■ **WHAT IS BEING ASKED**
Rewrite the listing below, replacing every "GUI agent" with "screen agent" and leaving everything else unchanged.

Text and element pointing listing:
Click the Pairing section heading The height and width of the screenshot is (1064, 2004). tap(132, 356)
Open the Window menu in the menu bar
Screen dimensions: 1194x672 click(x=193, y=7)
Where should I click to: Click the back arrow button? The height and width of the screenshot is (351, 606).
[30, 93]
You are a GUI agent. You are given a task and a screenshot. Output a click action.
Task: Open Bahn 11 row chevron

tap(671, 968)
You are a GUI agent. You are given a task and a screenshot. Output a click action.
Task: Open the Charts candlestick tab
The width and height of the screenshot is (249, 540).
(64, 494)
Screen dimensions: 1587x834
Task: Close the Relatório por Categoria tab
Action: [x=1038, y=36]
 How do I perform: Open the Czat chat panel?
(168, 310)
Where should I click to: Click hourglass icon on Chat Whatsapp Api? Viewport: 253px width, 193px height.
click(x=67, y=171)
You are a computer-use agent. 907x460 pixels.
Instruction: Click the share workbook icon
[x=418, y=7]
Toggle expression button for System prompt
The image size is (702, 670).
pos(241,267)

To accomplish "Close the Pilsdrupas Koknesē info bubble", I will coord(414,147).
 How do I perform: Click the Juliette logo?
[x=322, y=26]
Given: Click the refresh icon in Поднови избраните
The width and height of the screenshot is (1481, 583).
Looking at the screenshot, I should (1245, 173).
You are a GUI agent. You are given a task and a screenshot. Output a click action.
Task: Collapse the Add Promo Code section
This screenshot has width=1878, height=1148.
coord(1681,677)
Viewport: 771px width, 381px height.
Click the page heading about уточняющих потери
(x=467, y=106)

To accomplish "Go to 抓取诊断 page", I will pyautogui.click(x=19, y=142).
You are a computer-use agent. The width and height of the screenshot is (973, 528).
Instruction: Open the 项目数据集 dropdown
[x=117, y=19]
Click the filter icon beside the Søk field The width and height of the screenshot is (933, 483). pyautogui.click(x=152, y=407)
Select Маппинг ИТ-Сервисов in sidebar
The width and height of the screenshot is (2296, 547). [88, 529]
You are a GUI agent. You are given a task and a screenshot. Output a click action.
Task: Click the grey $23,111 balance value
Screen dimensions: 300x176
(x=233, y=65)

■ **WRITTEN SOLUTION**
Click the Pairing section heading The height and width of the screenshot is (1064, 2004). tap(132, 356)
Open the Window menu in the menu bar
Screen dimensions: 1194x672 click(x=193, y=7)
Where should I click to: Click the back arrow button? The height and width of the screenshot is (351, 606).
[30, 93]
You are a screen agent. You are given a task and a screenshot. Output a click action.
Task: Open Bahn 11 row chevron

tap(671, 968)
You are a screen agent. You are given a task and a screenshot. Output a click action.
Task: Open the Charts candlestick tab
The width and height of the screenshot is (249, 540).
(64, 494)
Screen dimensions: 1587x834
Task: Close the Relatório por Categoria tab
Action: [x=1038, y=36]
 How do I perform: Open the Czat chat panel?
(168, 310)
Where should I click to: Click hourglass icon on Chat Whatsapp Api? Viewport: 253px width, 193px height.
click(x=67, y=171)
You are a computer-use agent. 907x460 pixels.
Instruction: Click the share workbook icon
[x=418, y=7]
Toggle expression button for System prompt
The image size is (702, 670).
pos(241,267)

To accomplish "Close the Pilsdrupas Koknesē info bubble", I will coord(414,147).
 How do I perform: Click the Juliette logo?
[x=322, y=26]
Given: Click the refresh icon in Поднови избраните
The width and height of the screenshot is (1481, 583).
Looking at the screenshot, I should (1245, 173).
You are a screen agent. You are given a task and a screenshot. Output a click action.
Task: Collapse the Add Promo Code section
This screenshot has width=1878, height=1148.
coord(1681,677)
Viewport: 771px width, 381px height.
Click the page heading about уточняющих потери
(x=467, y=106)

To accomplish "Go to 抓取诊断 page", I will pyautogui.click(x=19, y=142).
You are a computer-use agent. The width and height of the screenshot is (973, 528).
Instruction: Open the 项目数据集 dropdown
[x=117, y=19]
Click the filter icon beside the Søk field The width and height of the screenshot is (933, 483). pyautogui.click(x=152, y=407)
Select Маппинг ИТ-Сервисов in sidebar
The width and height of the screenshot is (2296, 547). [88, 529]
You are a screen agent. You are given a task and a screenshot. Output a click action.
Task: Click the grey $23,111 balance value
Screen dimensions: 300x176
(x=233, y=65)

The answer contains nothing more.